• **SUPPLIED ENTRIES**

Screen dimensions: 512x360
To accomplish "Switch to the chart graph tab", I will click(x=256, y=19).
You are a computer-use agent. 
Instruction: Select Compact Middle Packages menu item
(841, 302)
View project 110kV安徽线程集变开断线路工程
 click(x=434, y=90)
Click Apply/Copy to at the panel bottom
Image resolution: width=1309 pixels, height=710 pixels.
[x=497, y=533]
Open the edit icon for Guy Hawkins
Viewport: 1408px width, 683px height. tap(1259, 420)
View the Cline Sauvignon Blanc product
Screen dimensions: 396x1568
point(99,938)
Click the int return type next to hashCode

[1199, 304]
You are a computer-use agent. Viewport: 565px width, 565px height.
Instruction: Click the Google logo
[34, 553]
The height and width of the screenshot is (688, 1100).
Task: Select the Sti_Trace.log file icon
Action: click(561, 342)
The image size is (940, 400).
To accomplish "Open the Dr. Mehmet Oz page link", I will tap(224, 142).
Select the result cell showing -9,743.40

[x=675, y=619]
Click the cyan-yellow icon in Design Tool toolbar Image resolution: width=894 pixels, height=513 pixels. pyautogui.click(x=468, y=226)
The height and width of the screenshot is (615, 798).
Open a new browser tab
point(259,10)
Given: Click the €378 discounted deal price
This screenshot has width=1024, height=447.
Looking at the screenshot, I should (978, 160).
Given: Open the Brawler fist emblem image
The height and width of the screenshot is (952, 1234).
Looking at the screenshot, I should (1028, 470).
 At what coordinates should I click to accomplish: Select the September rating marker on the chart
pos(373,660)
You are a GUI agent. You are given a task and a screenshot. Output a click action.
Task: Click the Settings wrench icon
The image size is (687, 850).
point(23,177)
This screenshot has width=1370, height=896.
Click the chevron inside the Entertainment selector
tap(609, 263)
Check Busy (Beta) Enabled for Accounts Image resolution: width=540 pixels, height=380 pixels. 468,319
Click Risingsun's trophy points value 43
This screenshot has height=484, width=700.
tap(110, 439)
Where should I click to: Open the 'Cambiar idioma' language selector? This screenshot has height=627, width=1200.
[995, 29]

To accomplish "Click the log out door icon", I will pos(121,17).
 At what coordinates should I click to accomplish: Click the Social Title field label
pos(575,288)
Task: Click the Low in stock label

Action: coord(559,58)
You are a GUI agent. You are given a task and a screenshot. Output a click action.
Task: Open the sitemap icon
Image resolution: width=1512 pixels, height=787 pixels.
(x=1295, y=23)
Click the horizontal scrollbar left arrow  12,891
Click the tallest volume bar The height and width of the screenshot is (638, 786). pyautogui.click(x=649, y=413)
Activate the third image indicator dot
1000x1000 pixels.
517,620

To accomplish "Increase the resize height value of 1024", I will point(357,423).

• **TASK DETAILS**
The material must be written out again in full and without changes.

• **SOLUTION TO THE PROBLEM**
Screen dimensions: 512x360
To accomplish "Switch to the chart graph tab", I will click(x=256, y=19).
You are a computer-use agent. 
Instruction: Select Compact Middle Packages menu item
(841, 302)
View project 110kV安徽线程集变开断线路工程
 click(x=434, y=90)
Click Apply/Copy to at the panel bottom
Image resolution: width=1309 pixels, height=710 pixels.
[x=497, y=533]
Open the edit icon for Guy Hawkins
Viewport: 1408px width, 683px height. tap(1259, 420)
View the Cline Sauvignon Blanc product
Screen dimensions: 396x1568
point(99,938)
Click the int return type next to hashCode

[1199, 304]
You are a computer-use agent. Viewport: 565px width, 565px height.
Instruction: Click the Google logo
[34, 553]
The height and width of the screenshot is (688, 1100).
Task: Select the Sti_Trace.log file icon
Action: click(561, 342)
The image size is (940, 400).
To accomplish "Open the Dr. Mehmet Oz page link", I will tap(224, 142).
Select the result cell showing -9,743.40

[x=675, y=619]
Click the cyan-yellow icon in Design Tool toolbar Image resolution: width=894 pixels, height=513 pixels. pyautogui.click(x=468, y=226)
The height and width of the screenshot is (615, 798).
Open a new browser tab
point(259,10)
Given: Click the €378 discounted deal price
This screenshot has width=1024, height=447.
Looking at the screenshot, I should (978, 160).
Given: Open the Brawler fist emblem image
The height and width of the screenshot is (952, 1234).
Looking at the screenshot, I should (1028, 470).
 At what coordinates should I click to accomplish: Select the September rating marker on the chart
pos(373,660)
You are a GUI agent. You are given a task and a screenshot. Output a click action.
Task: Click the Settings wrench icon
The image size is (687, 850).
point(23,177)
This screenshot has width=1370, height=896.
Click the chevron inside the Entertainment selector
tap(609, 263)
Check Busy (Beta) Enabled for Accounts Image resolution: width=540 pixels, height=380 pixels. 468,319
Click Risingsun's trophy points value 43
This screenshot has height=484, width=700.
tap(110, 439)
Where should I click to: Open the 'Cambiar idioma' language selector? This screenshot has height=627, width=1200.
[995, 29]

To accomplish "Click the log out door icon", I will pos(121,17).
 At what coordinates should I click to accomplish: Click the Social Title field label
pos(575,288)
Task: Click the Low in stock label

Action: coord(559,58)
You are a GUI agent. You are given a task and a screenshot. Output a click action.
Task: Open the sitemap icon
Image resolution: width=1512 pixels, height=787 pixels.
(x=1295, y=23)
Click the horizontal scrollbar left arrow  12,891
Click the tallest volume bar The height and width of the screenshot is (638, 786). pyautogui.click(x=649, y=413)
Activate the third image indicator dot
1000x1000 pixels.
517,620

To accomplish "Increase the resize height value of 1024", I will point(357,423).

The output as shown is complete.